──────── PROVIDED MATERIAL ────────

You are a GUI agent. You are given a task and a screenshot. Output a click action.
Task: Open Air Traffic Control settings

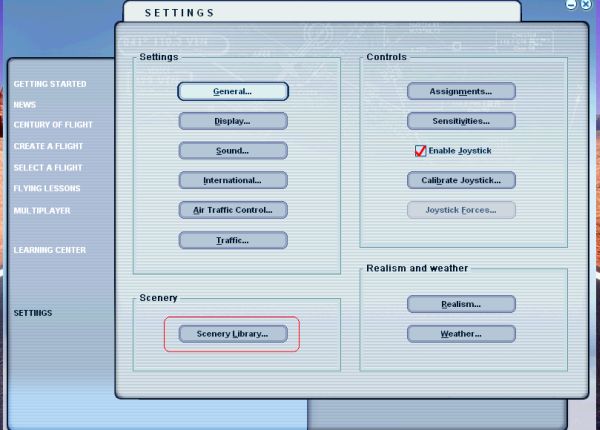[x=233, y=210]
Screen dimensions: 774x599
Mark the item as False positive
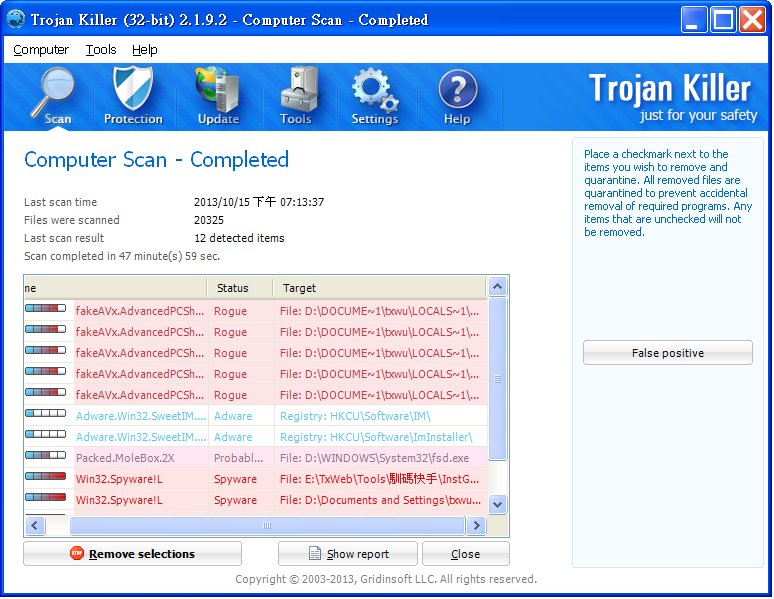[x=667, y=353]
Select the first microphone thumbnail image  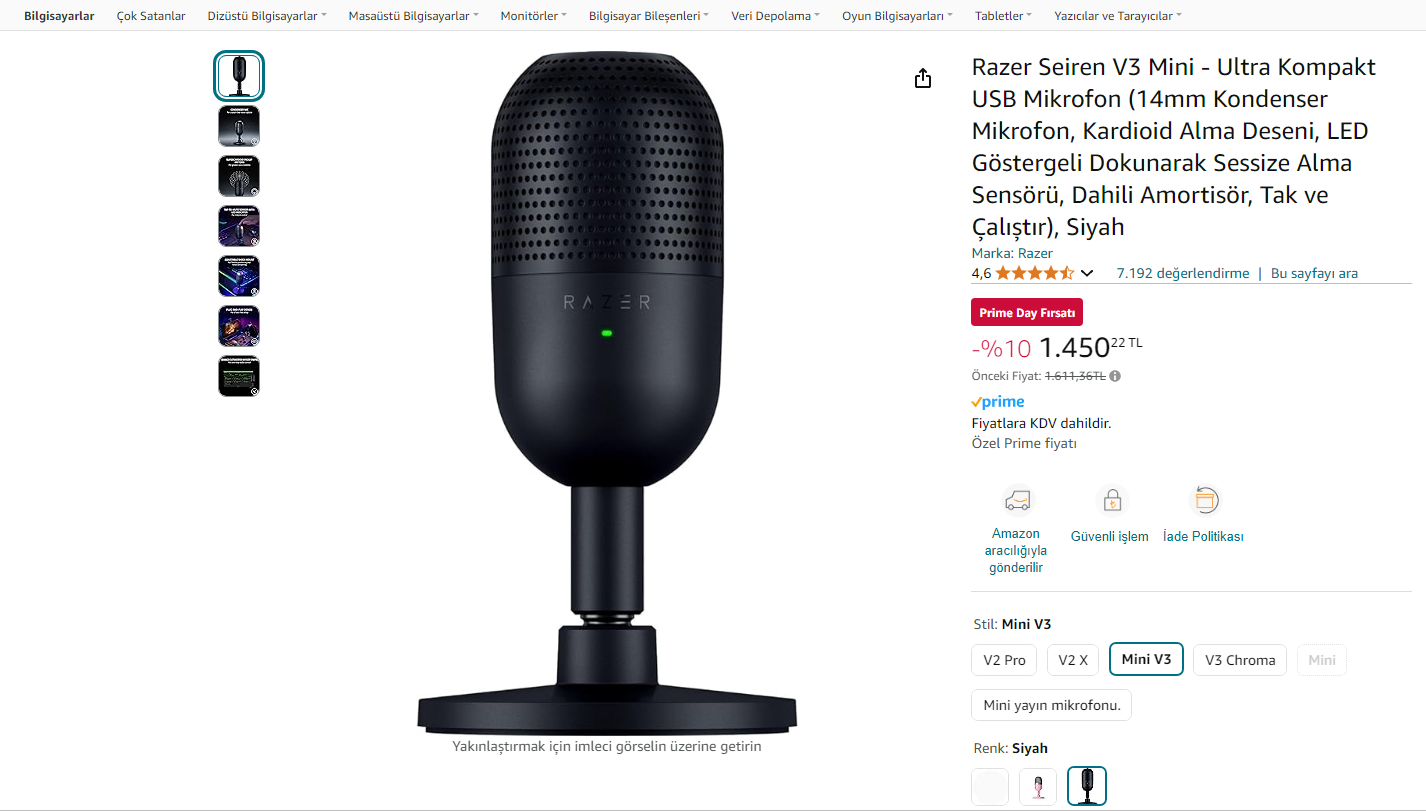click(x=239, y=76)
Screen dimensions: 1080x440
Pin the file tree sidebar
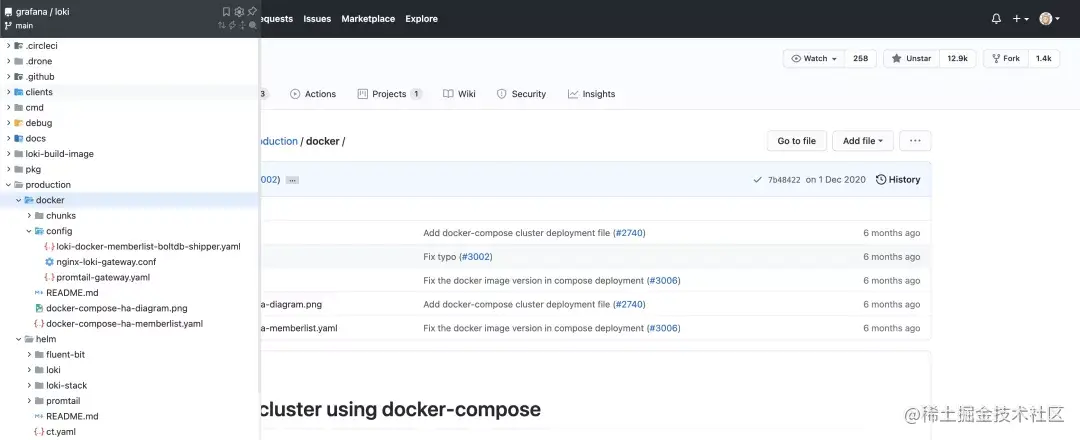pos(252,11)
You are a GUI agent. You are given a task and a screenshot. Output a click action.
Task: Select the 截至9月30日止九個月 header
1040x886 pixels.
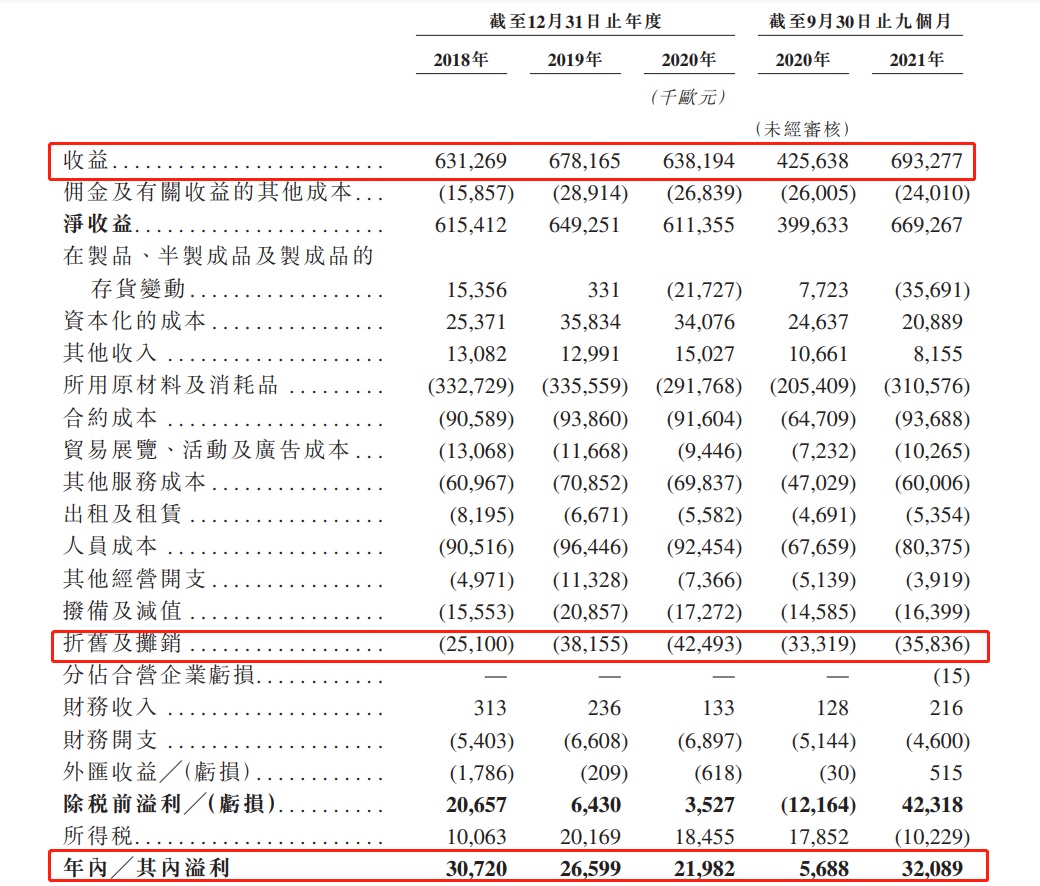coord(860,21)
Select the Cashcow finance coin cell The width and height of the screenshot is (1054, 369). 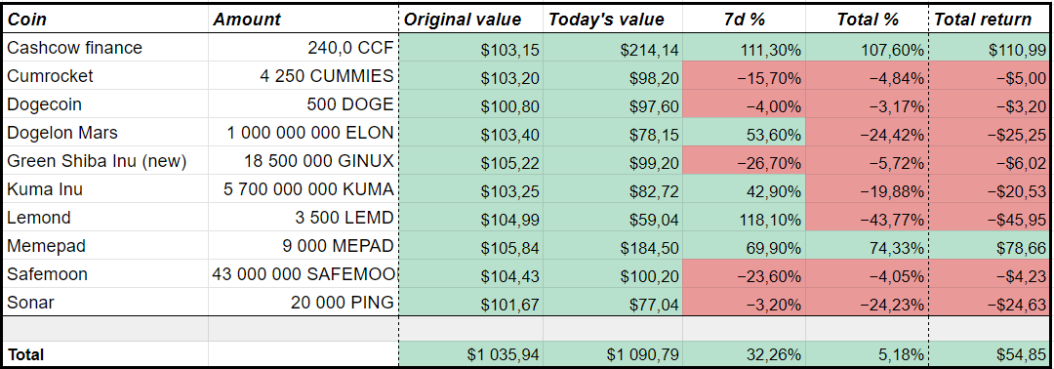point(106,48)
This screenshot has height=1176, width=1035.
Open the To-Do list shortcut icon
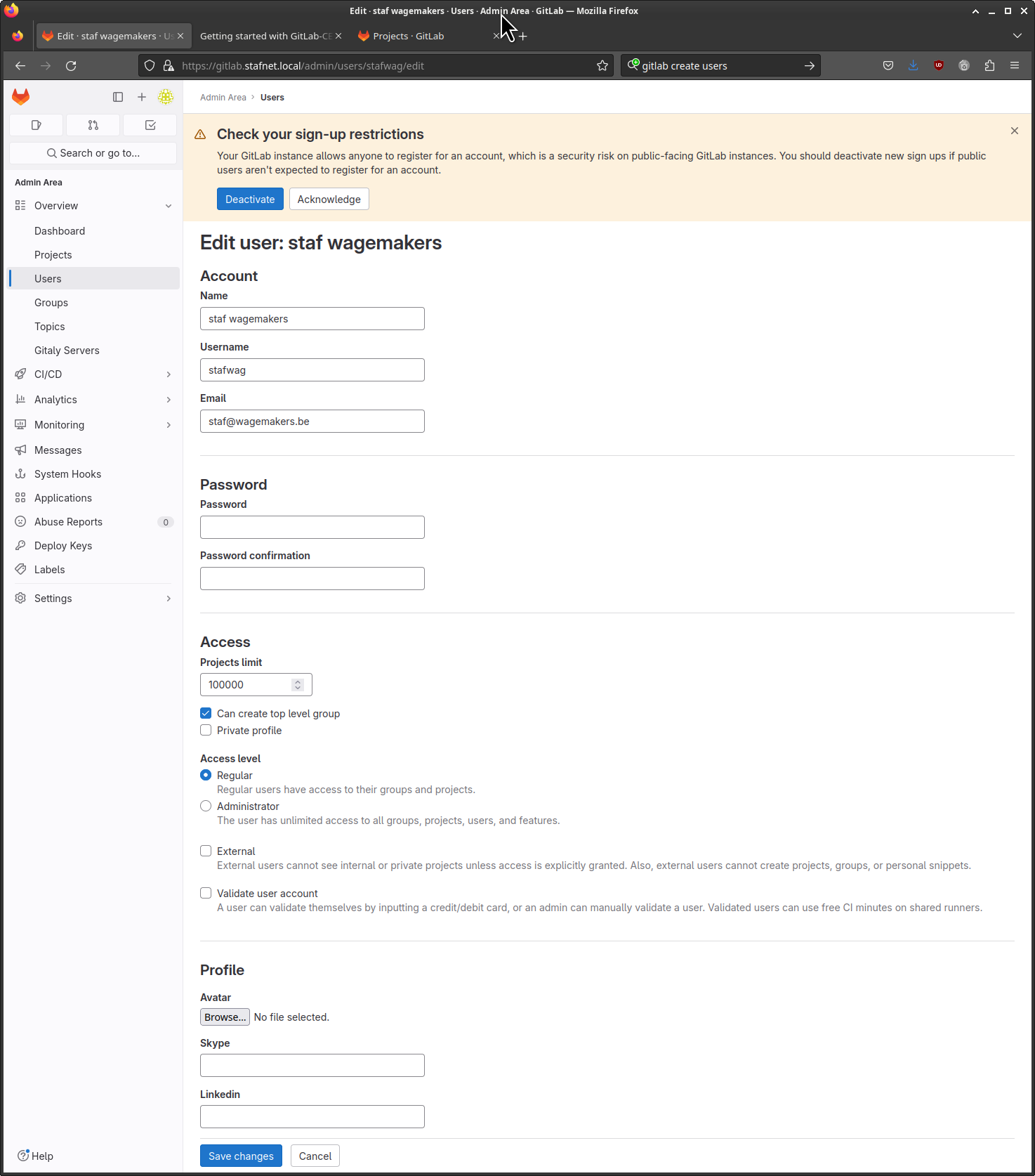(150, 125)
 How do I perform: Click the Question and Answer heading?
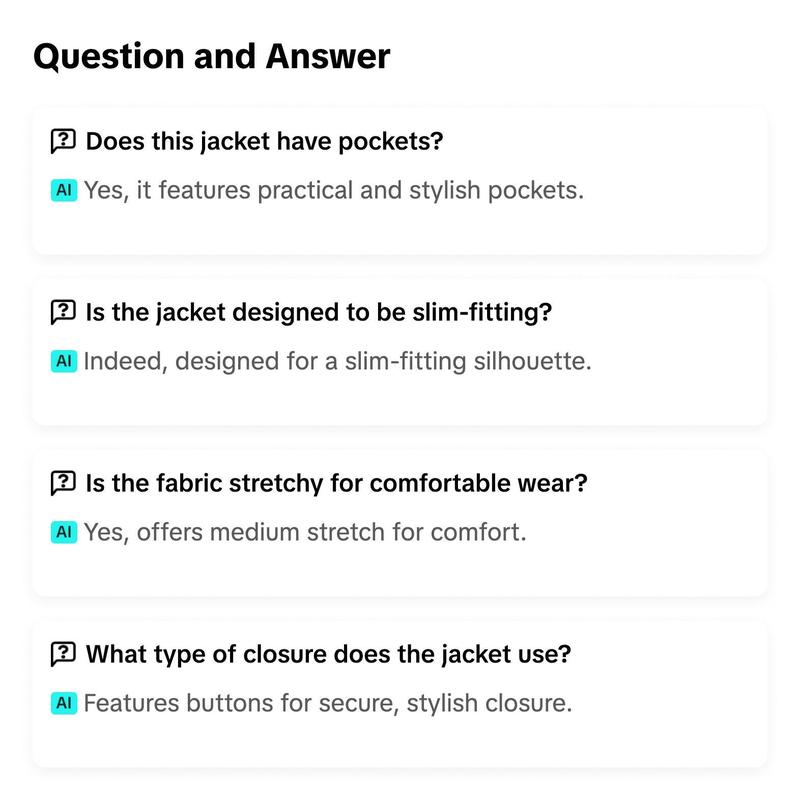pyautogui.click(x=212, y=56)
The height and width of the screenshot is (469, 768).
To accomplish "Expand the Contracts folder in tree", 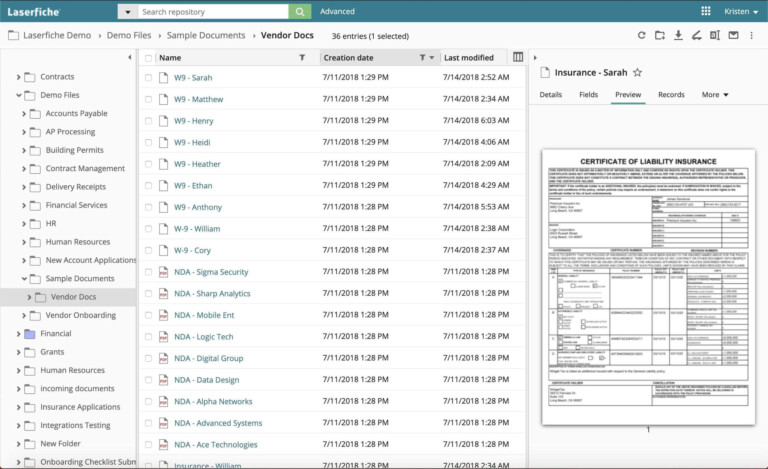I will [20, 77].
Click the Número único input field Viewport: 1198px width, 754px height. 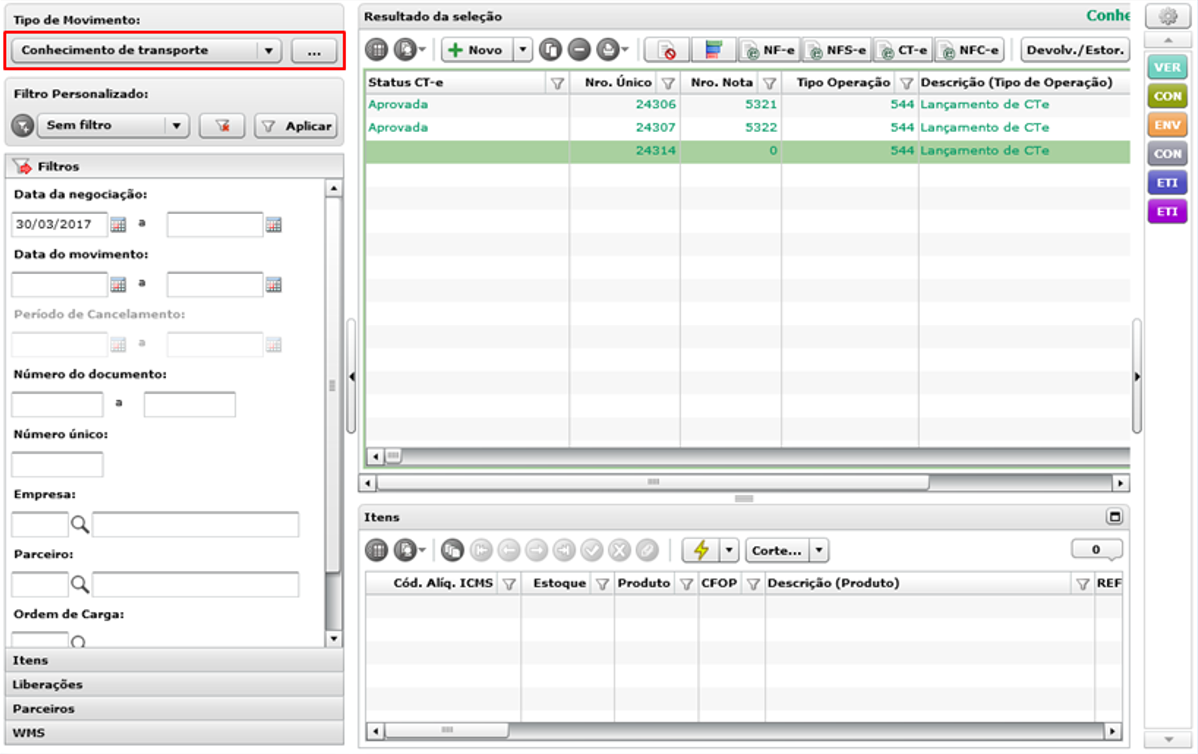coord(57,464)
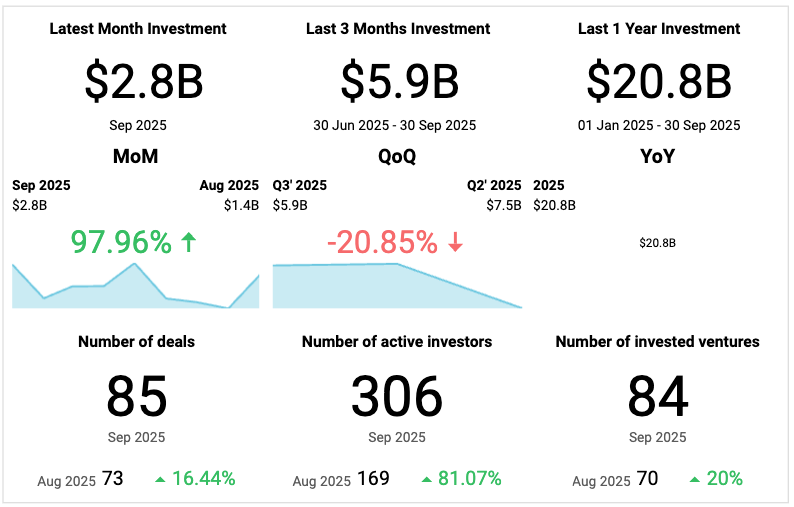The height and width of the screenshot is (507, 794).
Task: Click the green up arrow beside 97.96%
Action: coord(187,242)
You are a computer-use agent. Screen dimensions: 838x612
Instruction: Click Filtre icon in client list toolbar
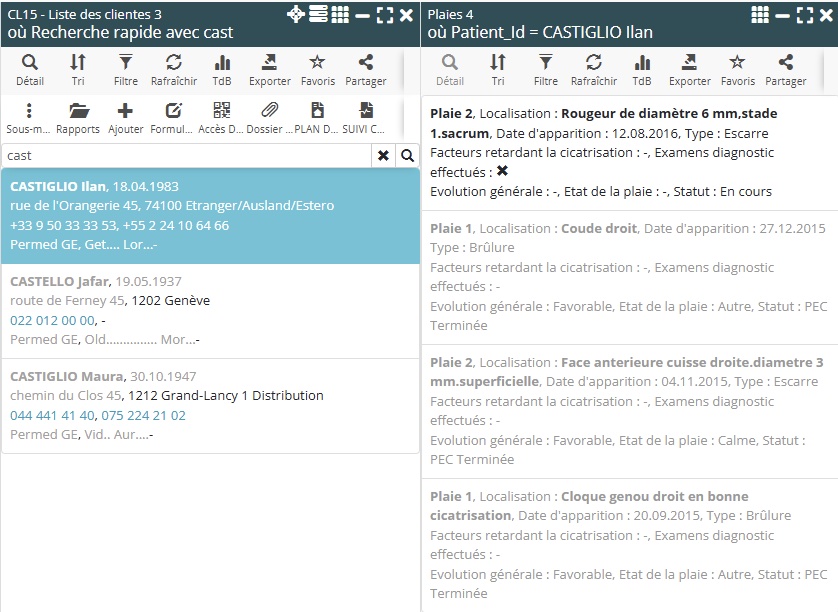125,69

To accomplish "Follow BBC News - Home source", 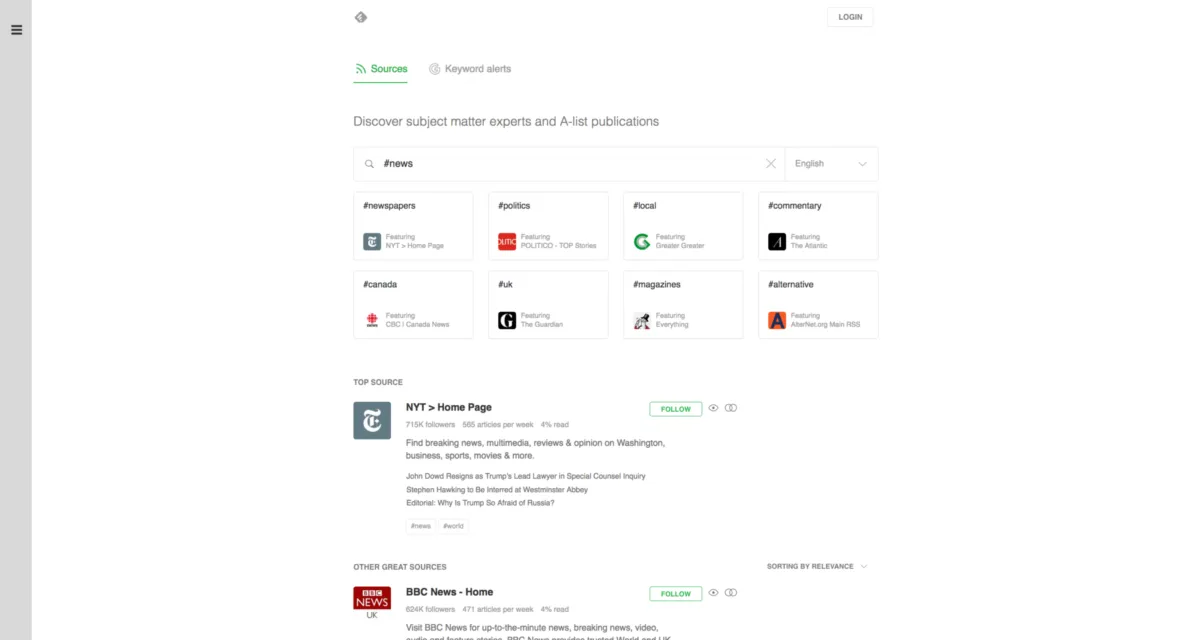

────────

▶ **GOAL OF THE EXERCISE**:
Would you transcribe exactly, and only, the lines from the one containing "You are a computer-use" through the last line of the records above, both included, leaving out the pictures?

▶ **COMPLETED EXERCISE**:
You are a computer-use agent. Screen dimensions: 838x612
Instruction: Click Filtre icon in client list toolbar
125,69

To accomplish "Follow BBC News - Home source", 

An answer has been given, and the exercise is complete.